Sens. Elizabeth Warren (D-Mass.) and Lisa Murkowski (R-Alaska), both from states where voters have legalized marijuana for adult recreational use, are leading efforts in the Senate to gain clarity from the current presidential administration on this matter.
“We respectfully request that you uphold the DOJ’s existing policy regarding states that have implemented strong and effective regulations for recreational marijuana use and ask that the Cole Memorandum remain in place,” the senators wrote in a Thursday, March 2, letter to Sessions.
The Obama administration’s policy towards state marijuana legalization, as outlined in the 2013 Cole Memo, advises federal authorities not to interfere with state-legal marijuana activities. Under these guidelines, voters across the country have mobilized to pass state-level medical and recreational marijuana laws in recent years. To date, 29 states have legalized medical marijuana for qualifying patients, and eight states, plus the District of Columbia, have legalized recreational marijuana use by adults.
Along the campaign trail, Donald Trump repeatedly said marijuana policy should be left to the states, suggesting he intended to uphold Obama-era policy guidelines. But recent statements by high-level Trump administration officials are shaking the confidence of marijuana advocates and industry members.
On Tuesday, Feb. 28, Sessions told a group of attorneys he’s “dubious about marijuana,” and he doesn’t think expanding legal marijuana access will help make the U.S. a “better, healthier nation.”
The attorney general also took the opportunity this week to shoot down reports that marijuana may serve as a useful tool in reducing opiate abuse and addiction rates, despite a growing body of evidence suggesting exactly that. He went on to claim legal marijuana causes violent crime, with no evidence to back that up.
Sessions’ comments came on the heels of statements made by Press Secretary Sean Spicer on Thursday, Feb. 23, hinting at a federal crackdown on recreational marijuana states.
“I believe you are going to see greater enforcement” of federal marijuana laws in states that have legalized the drug for recreational use, Spicer told reporters during a press briefing. “The Department of Justice will be further looking into this.”
In their latest letter to Sessions, senators warn against backpedaling on this issue, underscoring numerous positive impacts associated with states’ ability to implement “practical, effective” cannabis laws.

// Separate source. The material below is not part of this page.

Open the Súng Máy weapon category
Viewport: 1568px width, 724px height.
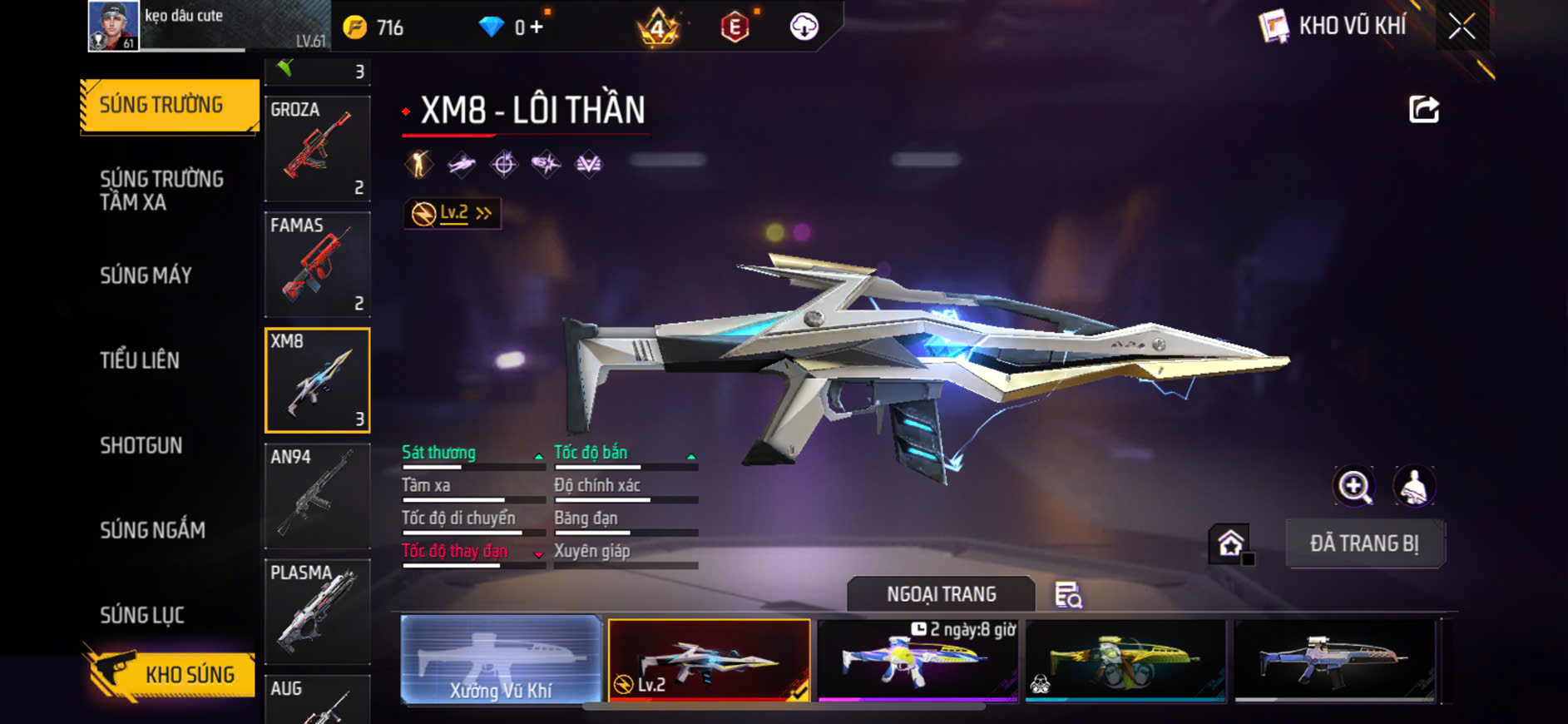pyautogui.click(x=146, y=275)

“It is essential that states that have implemented any type of practical, effective marijuana policy receive immediate assurance from the DOJ that it will respect the ability of states to enforce thoughtful, sensible drug policies in ways that do not threaten the public’s health and safety,” the senators wrote. “This ensures that state infrastructure, including tax revenue, small businesses, and jobs, can be protected; DOJ resources can be used most effectively; and most importantly, that marijuana can be properly regulated to improve public health and safety.”
This push from U.S. senators follows a similar move by members of the U.S. House of Representatives, who last week formed a Congressional Cannabis Caucus to advocate for smart and sensible approaches to marijuana policies.